Cleaning and servicing of vehicles shall be done in a manner which collects and controls all wastewater and residues or chemicals with treatment and/or pretreatment as required by the Department of Environmental Protection and any off-site sewage treatment facility to which the wastewaters are piped or transported.
H. 
Where such washing operations require more than five gallons per minute sustained water supply or 500 gallons of water storage, and are dependent upon groundwater withdrawal, an analysis of groundwater adequacy shall be prepared by a specialized professional of demonstrated qualifications and submitted as part of the zoning permit application. Where such operations propose to be served by a public water utility, evidence that the utility will provide such water service shall be submitted as part of the zoning permit application.
I. 
Fabrication and repair operations shall be conducted wholly upon and within the permitted premises and shall not employ the use of public right-of-way nor expose vehicle hulks, parts, components, etc., to public view or from adjacent properties. Screening and/or natural buffers shall be required along streets and roads in accordance with § 27-602 at an opacity of 75%.
J. 
Refueling and fuel storage operations shall be conducted upon specially prepared areas designed to contain and control any spills and to facilitate recovery of spilled materials and liquids and firefighting.
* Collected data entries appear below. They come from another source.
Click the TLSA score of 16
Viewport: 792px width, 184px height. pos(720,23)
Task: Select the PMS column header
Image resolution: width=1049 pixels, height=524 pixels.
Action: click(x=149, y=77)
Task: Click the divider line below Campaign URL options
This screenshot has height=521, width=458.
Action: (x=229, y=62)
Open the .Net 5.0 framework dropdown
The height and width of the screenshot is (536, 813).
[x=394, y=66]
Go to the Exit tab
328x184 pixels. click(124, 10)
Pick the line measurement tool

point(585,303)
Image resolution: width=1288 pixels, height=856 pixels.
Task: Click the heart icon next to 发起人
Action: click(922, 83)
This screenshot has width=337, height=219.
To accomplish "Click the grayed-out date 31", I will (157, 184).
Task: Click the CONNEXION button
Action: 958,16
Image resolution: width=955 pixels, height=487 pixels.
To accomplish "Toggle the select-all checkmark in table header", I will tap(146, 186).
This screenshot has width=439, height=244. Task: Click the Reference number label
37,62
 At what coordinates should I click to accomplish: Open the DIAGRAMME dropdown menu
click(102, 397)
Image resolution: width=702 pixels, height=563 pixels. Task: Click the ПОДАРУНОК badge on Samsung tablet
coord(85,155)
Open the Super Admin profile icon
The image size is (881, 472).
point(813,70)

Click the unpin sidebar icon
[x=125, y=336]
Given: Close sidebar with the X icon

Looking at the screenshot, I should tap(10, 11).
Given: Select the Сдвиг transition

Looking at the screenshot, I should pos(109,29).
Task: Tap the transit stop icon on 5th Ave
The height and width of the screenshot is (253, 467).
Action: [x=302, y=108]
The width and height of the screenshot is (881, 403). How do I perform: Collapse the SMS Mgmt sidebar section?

Any proposed activities or operations shall be reviewed and approved by the Montour Township Fire Chief and a Pennsylvania State Fire Marshall.
[Ord. 9/9/2004, § 21]
1. 
Where new commercial or industrial (including resource extraction) development is proposed, it shall be the responsibility of the applicant to demonstrate that groundwater resources are adequate to support the level of development proposed with reliable, safe and adequate water service, unless water will be supplied by a certificated public utility or an existing state-permitted nontransient public water system.
2. 
Where new commercial or industrial (including resource extraction) development or a substantial change of use is proposed to use a water system other than on-lot wells, it shall be the responsibility of the applicant to demonstrate that a legally binding commitment from the water supplier to provide reliable, safe and adequate water service has been issued.